A member of an official board undergoing this painful
process finally lost patience. He'd watched the Pastoral Relations Committee
reject applicant after applicant for some fault, alleged or otherwise.
It was time for a bit of soul-searching on the part of the
committee.
So he stood up and read
a letter purporting to be from another applicant.
Gentlemen, understanding your pulpit is vacant, I should like
to apply for the position. I have many qualifications. I've been a preacher with much success
and also had some success as a writer. Some say I'm a good organizer.
I've been a leader most places I've been. "I'm over fifty years of age. I
have never preached in one place for more than three years. In some places I
have left town after my work has caused riots and disturbances.

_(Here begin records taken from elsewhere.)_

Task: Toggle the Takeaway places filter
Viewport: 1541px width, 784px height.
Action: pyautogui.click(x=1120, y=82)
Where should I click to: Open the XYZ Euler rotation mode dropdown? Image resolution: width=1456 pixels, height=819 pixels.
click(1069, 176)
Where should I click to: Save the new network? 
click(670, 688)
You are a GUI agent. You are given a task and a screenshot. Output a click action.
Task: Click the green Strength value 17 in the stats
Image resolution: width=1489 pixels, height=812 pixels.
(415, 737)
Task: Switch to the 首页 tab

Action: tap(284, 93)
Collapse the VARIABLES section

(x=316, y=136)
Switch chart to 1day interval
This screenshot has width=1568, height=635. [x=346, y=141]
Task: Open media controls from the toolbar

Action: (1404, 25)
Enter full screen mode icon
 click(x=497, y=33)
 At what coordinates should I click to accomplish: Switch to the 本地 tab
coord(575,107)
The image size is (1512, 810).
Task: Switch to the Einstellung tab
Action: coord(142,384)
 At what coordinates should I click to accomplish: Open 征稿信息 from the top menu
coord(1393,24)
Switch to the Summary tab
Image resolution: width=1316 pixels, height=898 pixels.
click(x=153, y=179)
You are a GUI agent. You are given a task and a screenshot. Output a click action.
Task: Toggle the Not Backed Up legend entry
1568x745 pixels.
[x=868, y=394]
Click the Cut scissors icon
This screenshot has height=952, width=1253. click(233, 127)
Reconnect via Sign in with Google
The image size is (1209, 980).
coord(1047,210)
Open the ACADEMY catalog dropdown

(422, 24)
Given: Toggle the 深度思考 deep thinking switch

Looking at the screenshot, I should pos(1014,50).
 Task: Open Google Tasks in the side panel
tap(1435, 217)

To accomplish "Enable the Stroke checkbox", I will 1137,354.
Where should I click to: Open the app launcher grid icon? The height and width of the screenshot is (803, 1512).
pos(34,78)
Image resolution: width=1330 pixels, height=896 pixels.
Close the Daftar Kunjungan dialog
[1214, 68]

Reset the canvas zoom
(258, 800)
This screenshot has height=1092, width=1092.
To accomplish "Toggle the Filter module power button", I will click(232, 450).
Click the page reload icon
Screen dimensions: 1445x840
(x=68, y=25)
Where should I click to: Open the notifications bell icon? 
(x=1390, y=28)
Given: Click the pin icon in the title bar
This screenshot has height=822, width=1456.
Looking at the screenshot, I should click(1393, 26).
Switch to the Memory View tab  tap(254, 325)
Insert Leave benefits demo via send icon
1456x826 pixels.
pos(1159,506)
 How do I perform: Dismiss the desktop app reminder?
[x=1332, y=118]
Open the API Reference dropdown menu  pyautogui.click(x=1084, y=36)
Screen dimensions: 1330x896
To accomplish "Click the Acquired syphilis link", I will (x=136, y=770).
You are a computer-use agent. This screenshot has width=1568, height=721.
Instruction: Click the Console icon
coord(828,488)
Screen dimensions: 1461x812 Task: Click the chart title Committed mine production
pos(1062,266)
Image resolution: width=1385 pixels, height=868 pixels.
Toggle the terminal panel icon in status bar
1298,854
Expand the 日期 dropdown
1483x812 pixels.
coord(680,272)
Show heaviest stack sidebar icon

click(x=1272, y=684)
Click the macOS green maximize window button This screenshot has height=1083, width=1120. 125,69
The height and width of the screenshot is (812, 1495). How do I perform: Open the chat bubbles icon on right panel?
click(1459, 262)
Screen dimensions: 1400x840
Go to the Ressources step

I must admit I have been in jail three or four times, but
not because of any real wrongdoing. My health is not good, though I still get a
great deal done. The churches I
have preached in have been small, though located in several large cities.
I've not got along well with religious leaders in towns
where I have preached. In fact, some have threatened me and even attacked me physically. I am not too good at keeping records. I have been known to
forget whom I have baptized. "However, if you can use me, I shall do my
best for you." The board member looked over the committee.
"Well, what do you think? Shall we call him?" The good church folks were aghast.
Call an unhealthy, trouble-making, absent-minded ex-jailbird?
Was the board
member crazy?
Who signed the
application?
Who had such colossal
nerve?
The board member eyed them all keenly before he
answered.
"It's signed, The Apostle Paul."
By Rev. C. W. Kirkpatrick, Ludlow, Mass.